> **ÉNONCÉ**:
Recopiez fidèlement le passage de l'article sur l'insécurité à Thiaroye, depuis « Nous sommes au » jusqu'à « les trois bassins. » inclus.

Publié le 1 Feb 2012 - 16:25
ZONES CRIMINOGÈNES DE LA BANLIEUE

L'insécurité en permanence

 

Djeddah-Thiaroye-Kao: La Psychose

 

Nous sommes au cœur de la commune de Thiaroye Djeddah-Kao, trois bassins de rétention creusés en enfilade sur une longueur d'environ 600 mètres. En cette fin de matinée, les trois grandes crevasses se détachent de manière nette dans un décor tristounet à travers lequel se profilent les façades délabrées des maisons qui les bordent. Médina 4, Nietty Mbaar, Daroukhane 1 et 2, Djeddah, Sant Yalla sont les noms des quartiers qui entourent les trois bassins.

 

Quelques rares enfants, filets à la main, pêchent dans les bassins. De loin en loin, on aperçoit quelques rares personnes qui pressent le pas. Très peu sont les téméraires qui s'aventurent sur les lieux, dès la nuit tombée.''À partir de 23h, aucun taxi n'ose s'aventurer dans ces quartiers. Personne ne circule la nuit, ni le matin de bonne heure. Ceux qui l'ont expérimenté l'ont regretté. Même en plein jour, lorsque les lieux sont déserts, des gens se font agresser'', raconte Mike, habitant de Nietty Mbaar. Ici, nombre de maisons ont été désertées par leurs propriétaires, à cause des inondations.

 

Elles sont devenues de facto des refuges de bandits. Certaines d'entre elles offrent des points d'observation stratégiques aux malfrats qui peuvent ainsi repérer, de loin, leur cible et fondre sur elle, sans crier gare. Un coin malfamé, c'est ce que confirme Idrissa Fall lorsqu'il déclare: ''Quand on doit recevoir des visiteurs, ceux-ci s'arrêtent, le plus souvent, à la station Texaco et t’appellent de là-bas pour que tu viennes les chercher. Ils n'osent pas s'aventurer dans le quartier''. Son ras-le-bol est réel et il n'a plus envie de vivre dans la peur. ''Il faut combattre cette psychose. Il faut que cela cesse'', affirme-t-il avec force.

> **DONNÉES FOURNIES**:

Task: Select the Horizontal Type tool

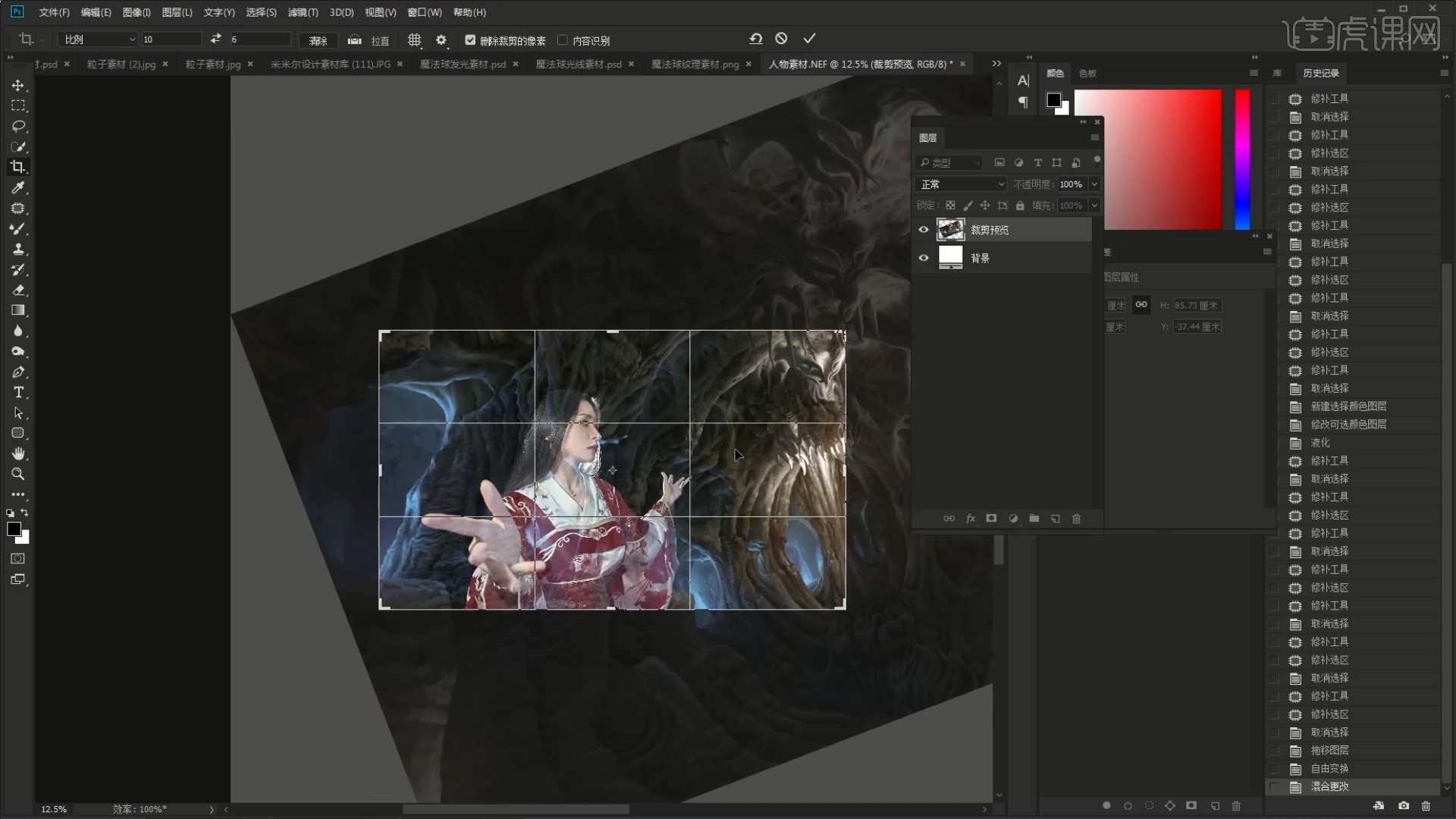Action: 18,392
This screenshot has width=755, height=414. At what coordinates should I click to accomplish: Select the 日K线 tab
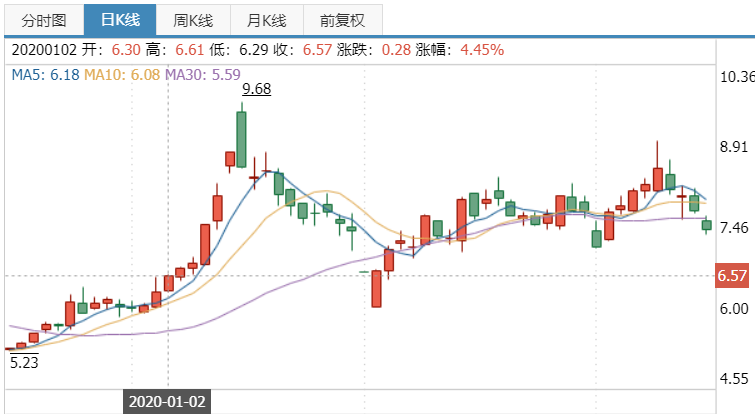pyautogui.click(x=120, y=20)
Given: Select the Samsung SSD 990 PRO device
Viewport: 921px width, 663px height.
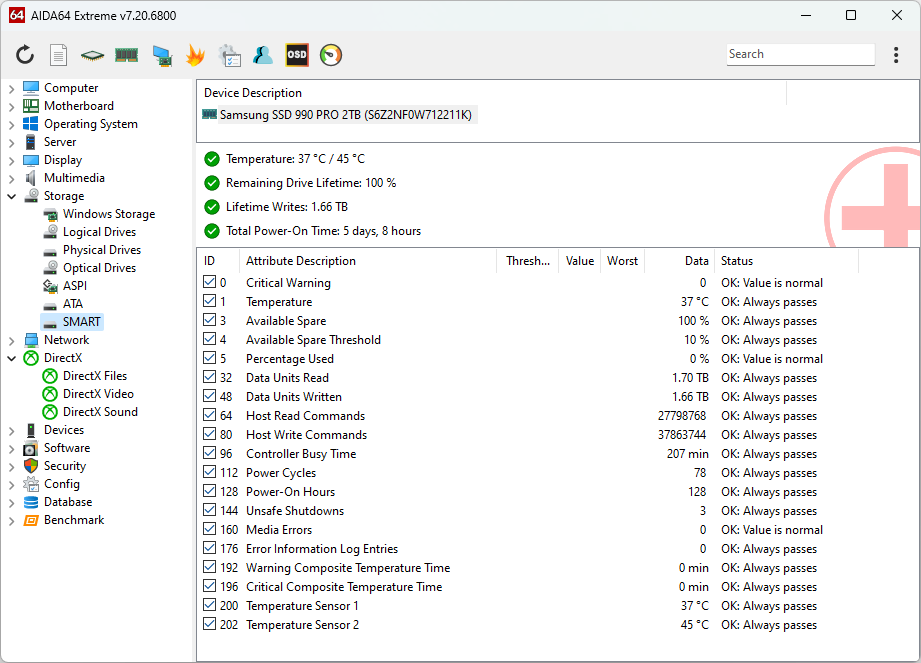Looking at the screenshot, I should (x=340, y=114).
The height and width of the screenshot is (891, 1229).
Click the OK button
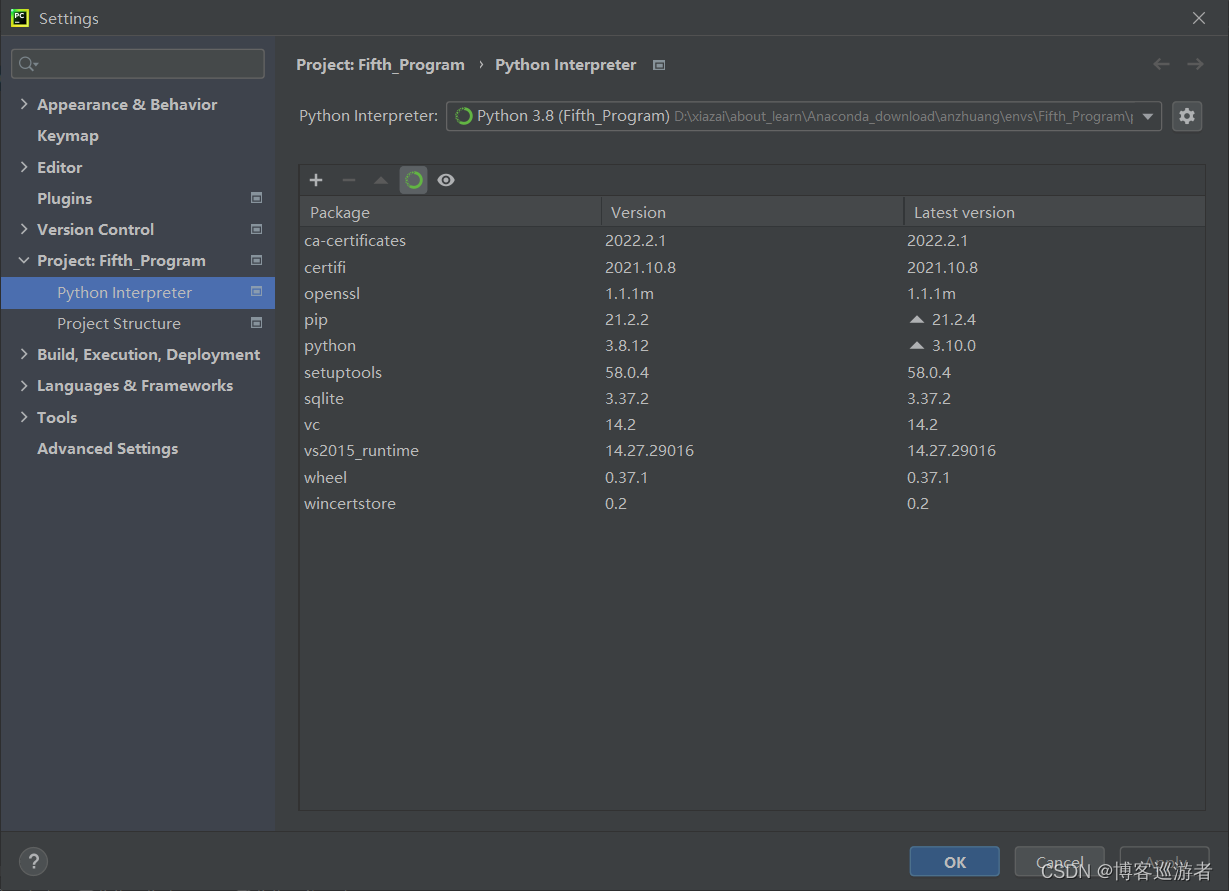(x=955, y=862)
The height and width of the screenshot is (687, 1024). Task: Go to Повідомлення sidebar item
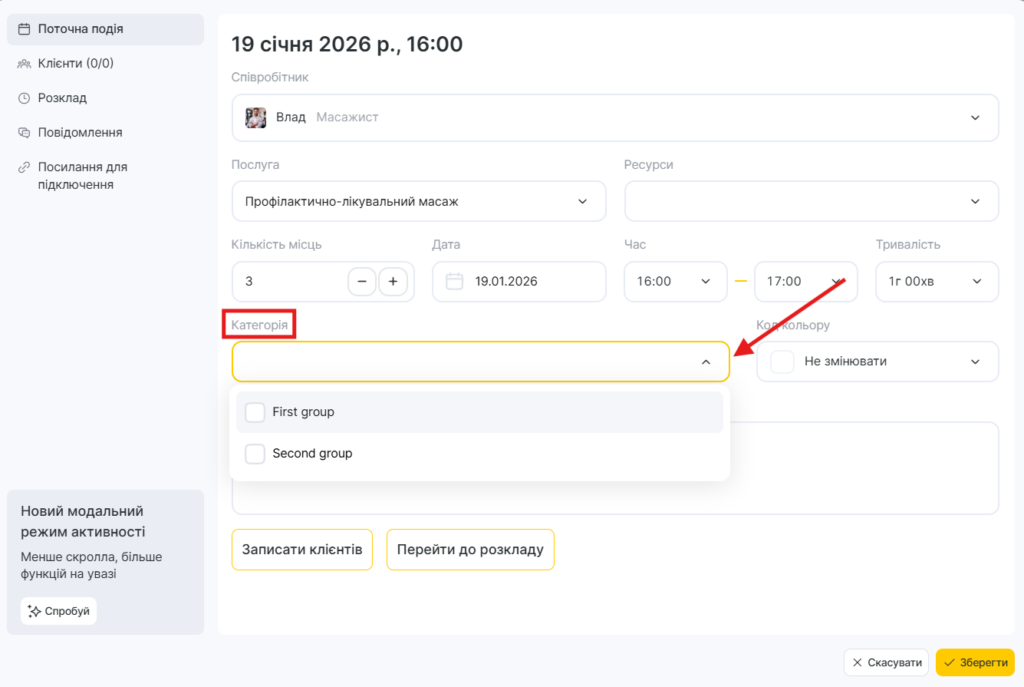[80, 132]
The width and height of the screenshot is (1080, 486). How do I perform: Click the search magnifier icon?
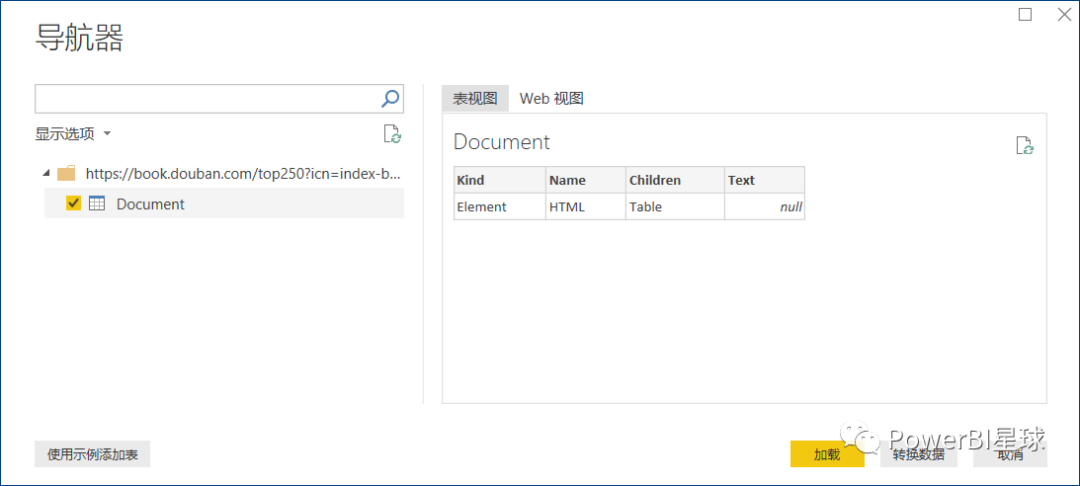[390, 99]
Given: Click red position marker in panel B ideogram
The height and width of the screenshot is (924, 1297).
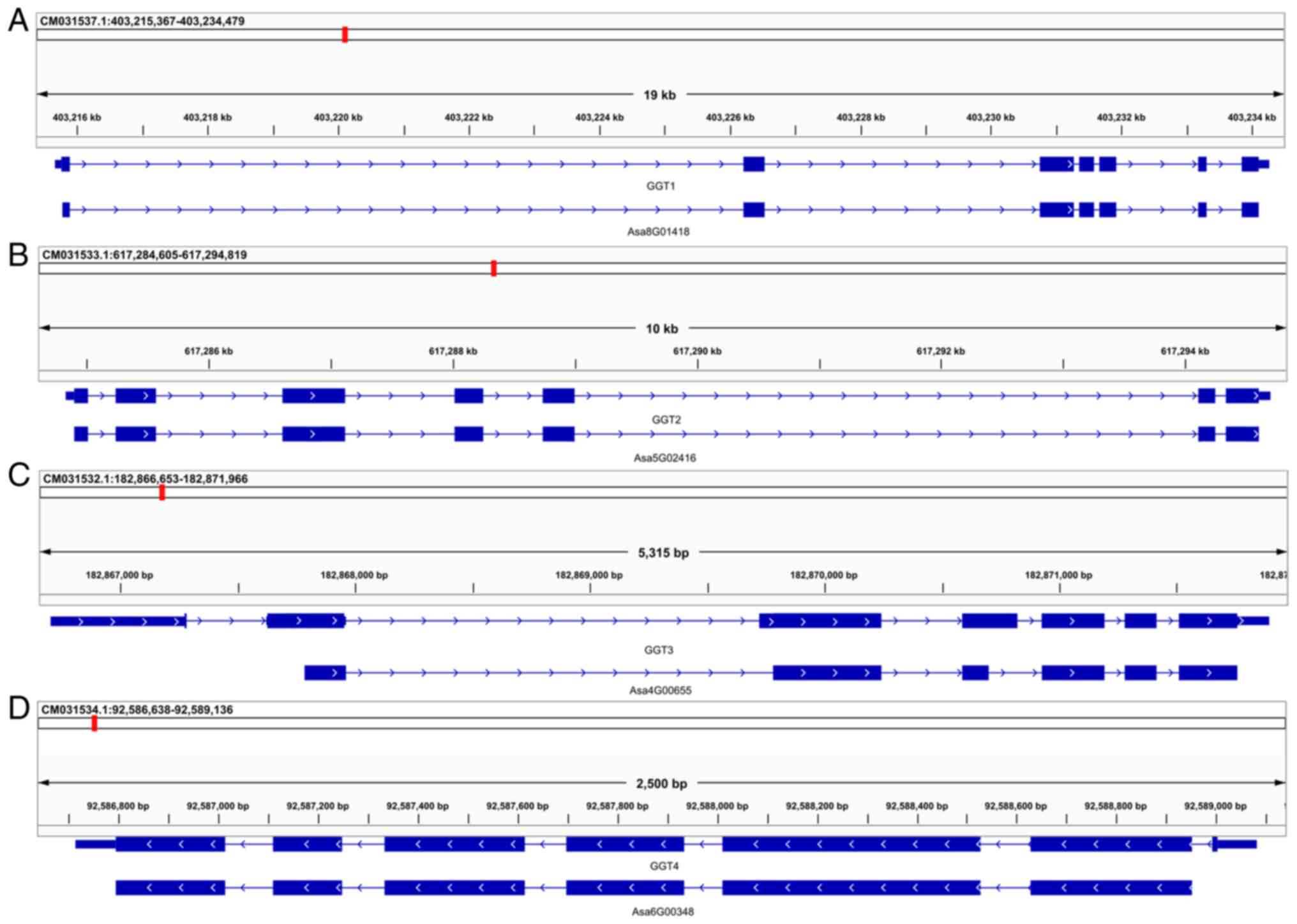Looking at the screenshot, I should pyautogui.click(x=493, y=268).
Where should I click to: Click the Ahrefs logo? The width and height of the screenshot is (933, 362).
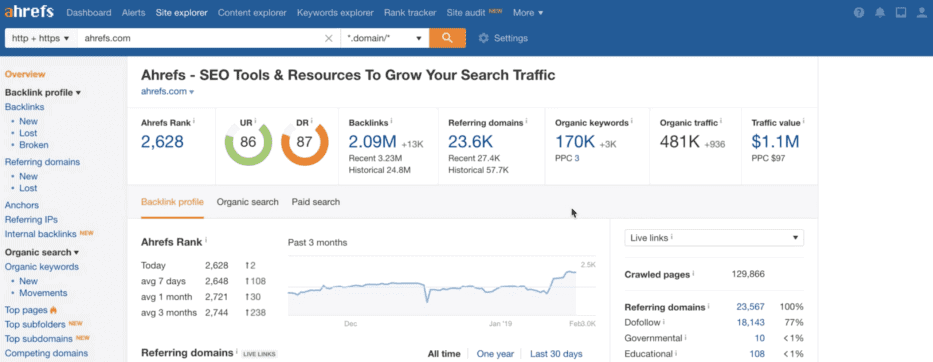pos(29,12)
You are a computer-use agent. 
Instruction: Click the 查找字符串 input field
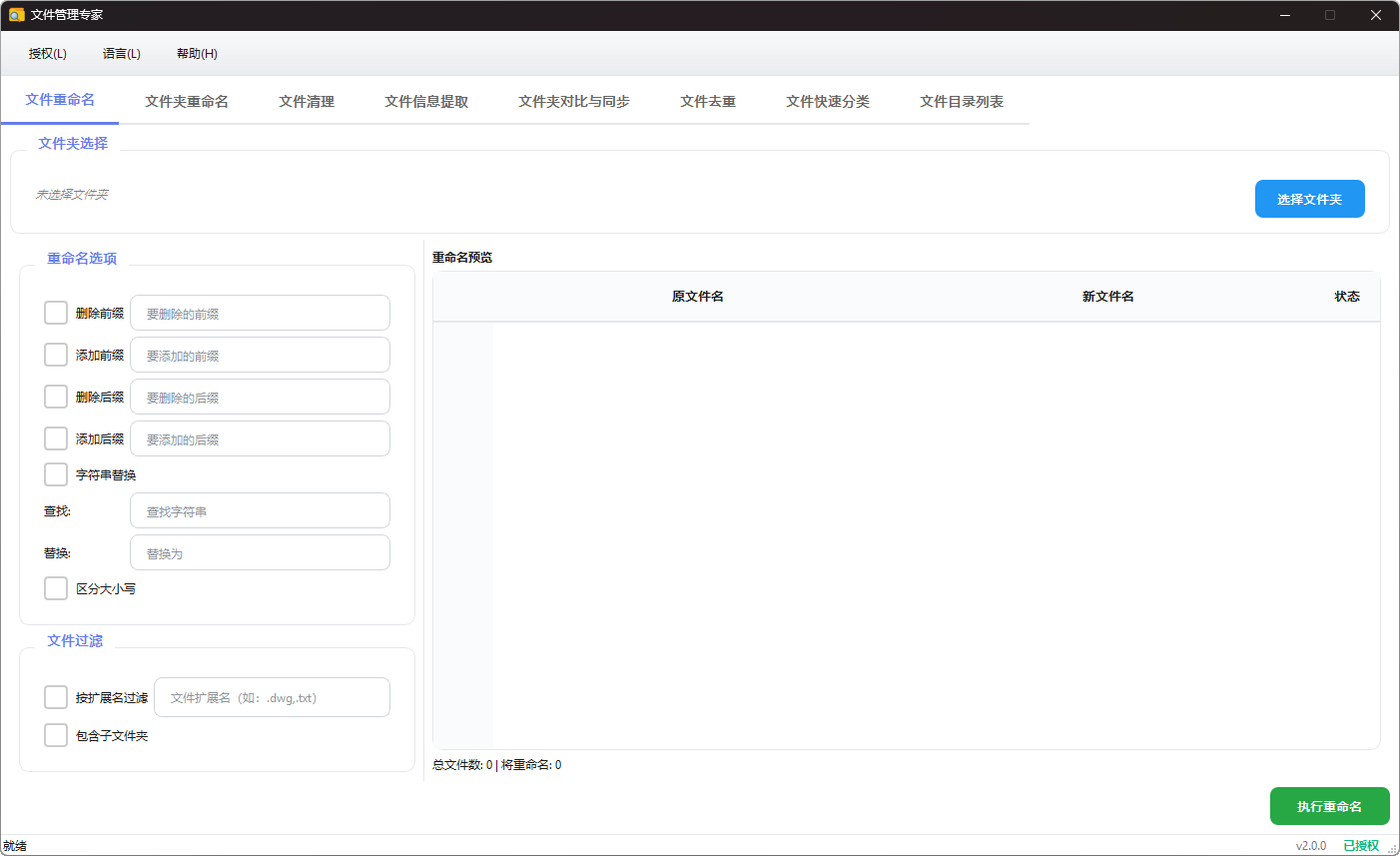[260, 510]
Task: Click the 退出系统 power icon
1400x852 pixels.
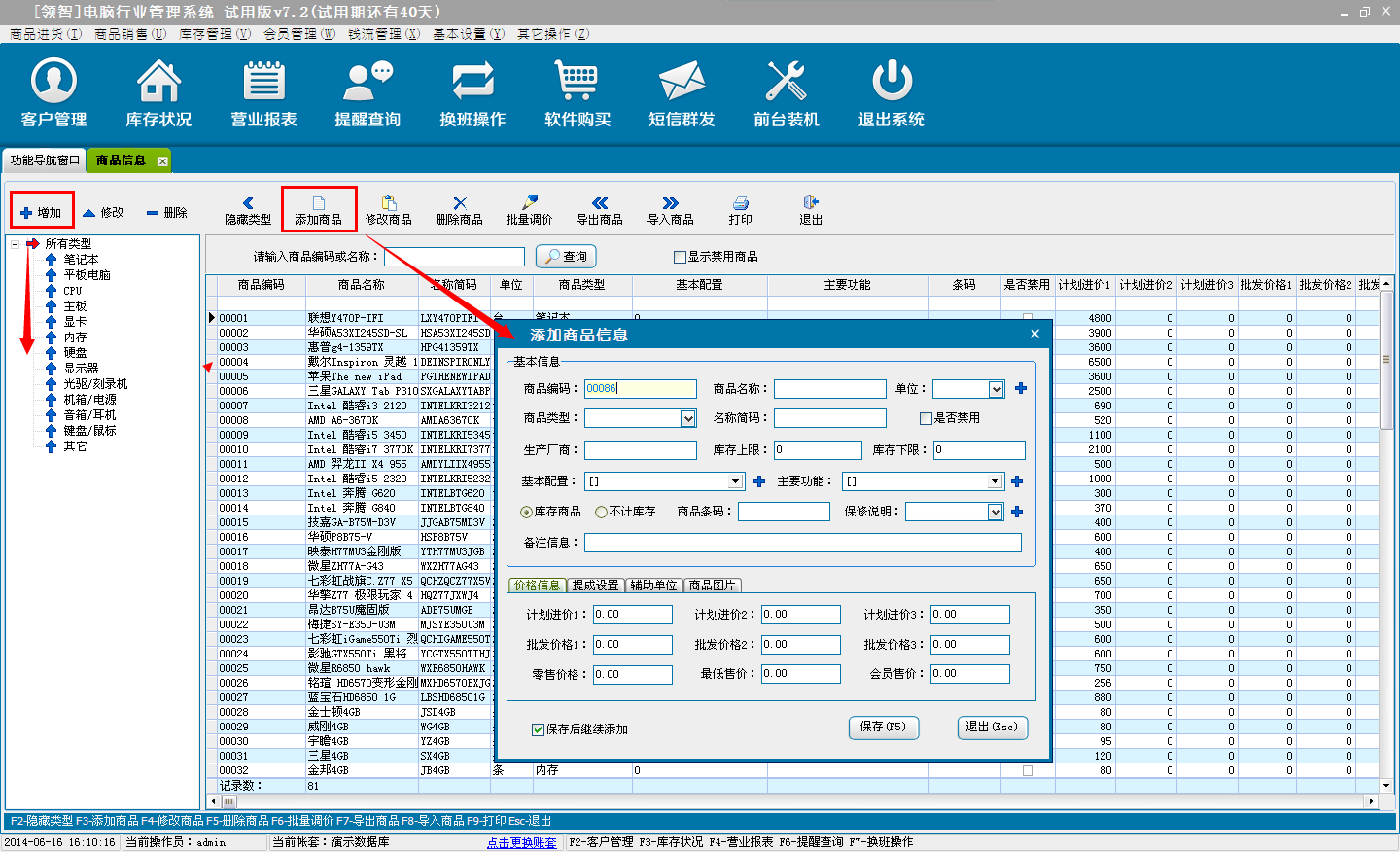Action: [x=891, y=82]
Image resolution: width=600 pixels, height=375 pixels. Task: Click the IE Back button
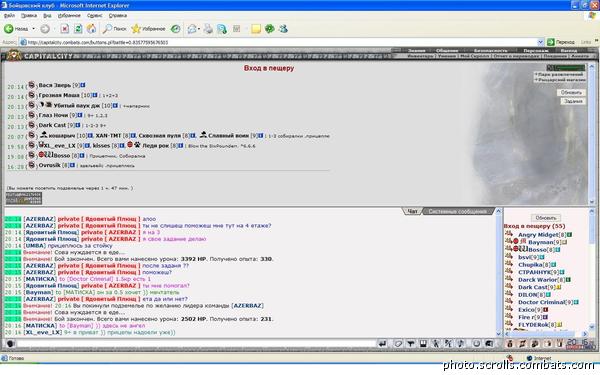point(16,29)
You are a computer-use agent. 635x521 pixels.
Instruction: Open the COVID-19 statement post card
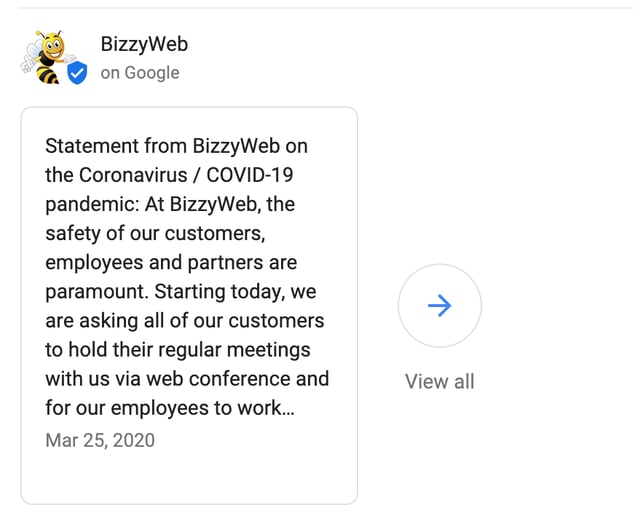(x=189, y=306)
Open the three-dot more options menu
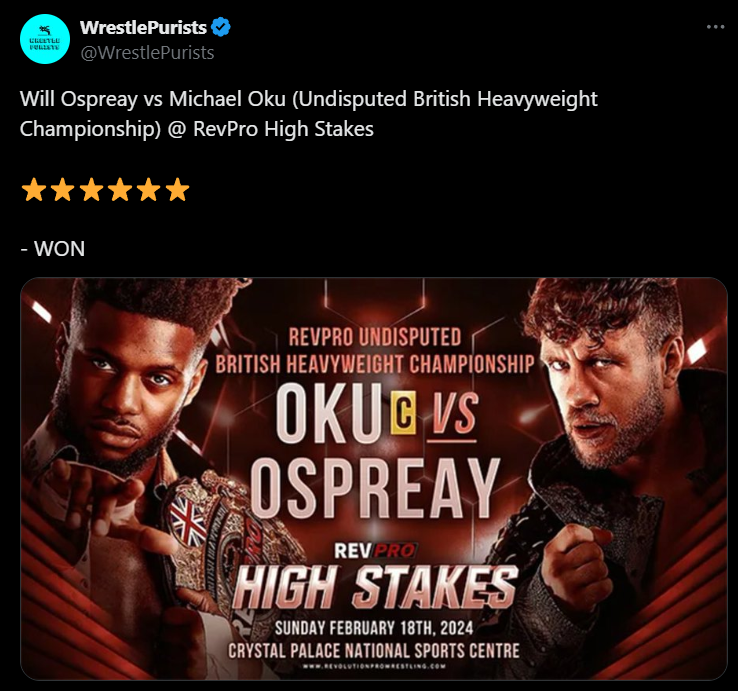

> **CORRIGÉ**:
Nous sommes au cœur de la commune de Thiaroye Djeddah-Kao, trois bassins de rétention creusés en enfilade sur une longueur d'environ 600 mètres. En cette fin de matinée, les trois grandes crevasses se détachent de manière nette dans un décor tristounet à travers lequel se profilent les façades délabrées des maisons qui les bordent. Médina 4, Nietty Mbaar, Daroukhane 1 et 2, Djeddah, Sant Yalla sont les noms des quartiers qui entourent les trois bassins.